There are few jobs left out there that haven't been touched by technology in one way or another. Despite the trends, many industries and the positions within them have remained relatively steady in the face of growing digital disruption.
Fleet managers, for example, can of course rely on technology in myriad ways. There are telematics systems to consider, and even vehicles themselves can be high-tech pieces of kit. However, much of their day job is centred on liaising with drivers, and keeping operations running smoothly without a pronounced digital helping hand.
Going forward, will this remain the case, or will the next generation of fleet managers become reliant on a constant stream of ones and zeros? Well, while there's no way of predicting the future, it goes without saying that knowledge is power – and that's a mantra that the fleet managers of tomorrow will simply have to live by.
Fleet managers that leverage data in the here and now will be able to better deal with challenges in the future.
Big data and fleet management
The sheer amount of information collated by even modestly sized enterprises is growing by the day, with the concept of this influx known as 'big data' in the business world. How will this be applicable to fleet managers?
Simply, those that can leverage information to better understand the needs of drivers, customers, and their organisation at large will be equipped to deal with challenges and change.
In fact, SmartDataCollective contributor Ryan Kidman explained that there are very few facets of any fleet management operation that won't be improved by more data in the near future. Three of the most prominent areas are:
1. More thorough, scheduled maintenance
Naturally, this relates to the data generated by vehicles themselves, but it goes without saying that the telematics solution of tomorrow will provide even more in-depth, real-time data. The old method of servicing cars, vans and trucks centred on pre-determined dates in the calendar or the amount of mileage the vehicle may have done could well be numbered.
In the future, garnering more accurate information about specific parts may be possible, with the cost and efficiency benefits of carrying out maintenance work at the most opportune time incredibly pronounced.
2. Better routing
It's possible to equip today's drivers with complex mapping technologies, but many fleet managers don't leverage the data that such systems produce.

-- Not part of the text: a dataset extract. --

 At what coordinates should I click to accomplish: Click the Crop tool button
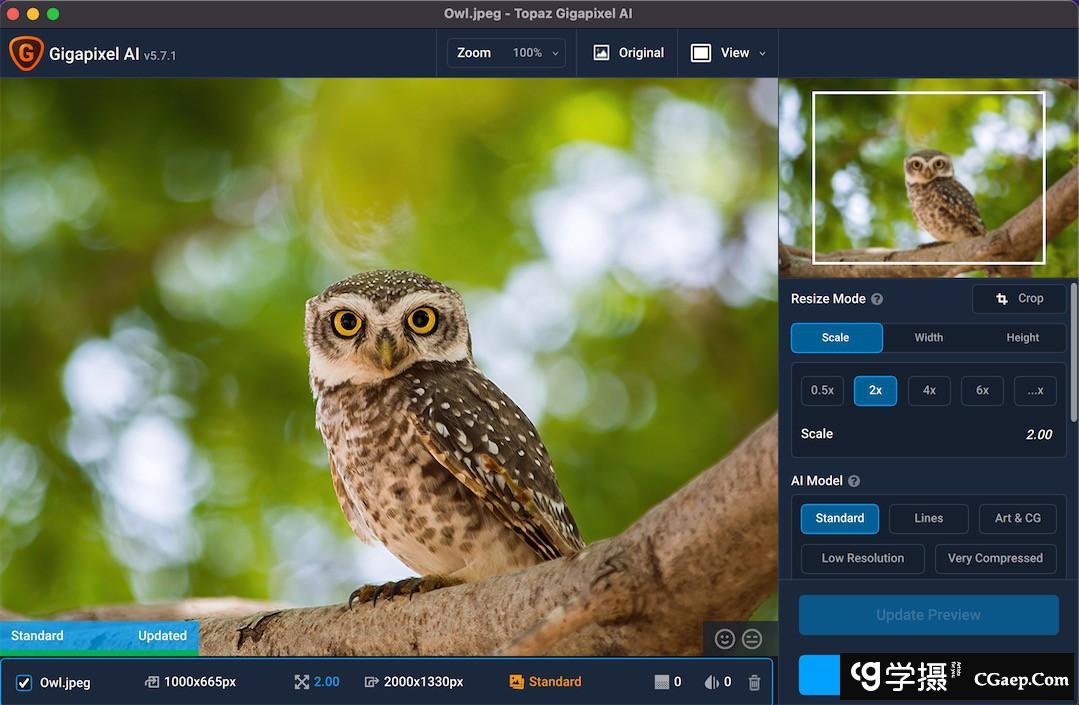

Those that do going forward will be able to significantly streamline their operations.
Specifically, it will be possible to assess everything including rush hour traffic patterns, speed limits, roadworks etc in real time, and ensure that the business' vehicles are on the right track more consistently.

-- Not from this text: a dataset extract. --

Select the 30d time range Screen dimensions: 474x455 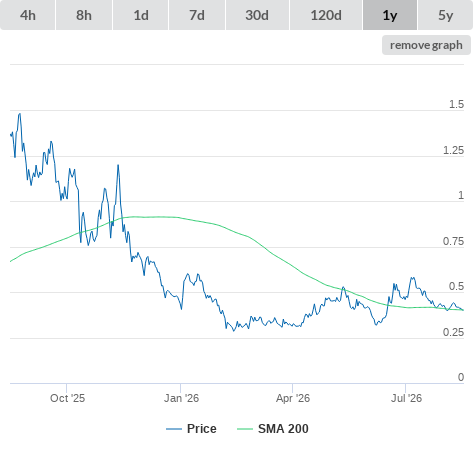(x=257, y=15)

3. Operation efficiency and cost savings
One of the biggest ongoing expenditures for fleet managers is fuel. If the company owns and operates a vast number of vehicles, the monthly costs of petrol and diesel can easily spiral into tens of thousands of dollars.

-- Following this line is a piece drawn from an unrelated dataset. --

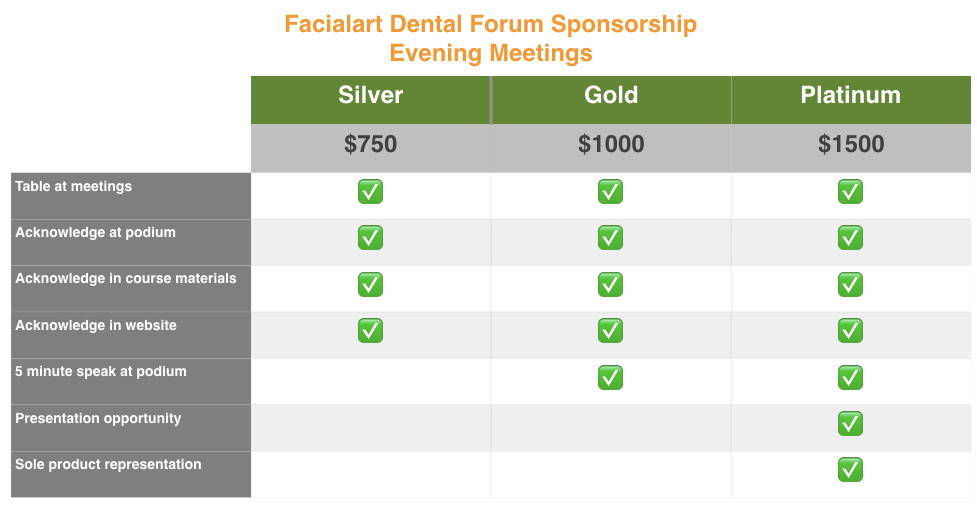
Task: Click Silver checkmark for Acknowledge in course materials
Action: pos(370,285)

Consequently, another data set that fleet managers need to have a broad understanding of is efficiency statistics. In keeping an eye on how much each vehicle is costing from an economy perspective, it will be much easier to assess the overarching value of any fuel cards, as well as garner whether the fleet as a whole is performing efficiently.
A growing trend
"Big data will drive decisions for all aspects of fleet management, including vehicle selection, maintenance management, and driver safety planning," said Becky Langmandel, director, strategic modelling & analytics at LeasePlan USA, as quoted by Automotive Fleet.
"With the continued use of fleet analytics and accessibility to greater amounts of data, fleets will become more efficient, operate with fewer resources, and show an increase in productivity," she concluded.
While Ms Langmandel assessment is relatively encompassing, there appears to be no denying that fleet managers who utilise data going forward will have a better chance of finding success, as after all, knowledge really is power in today's business world.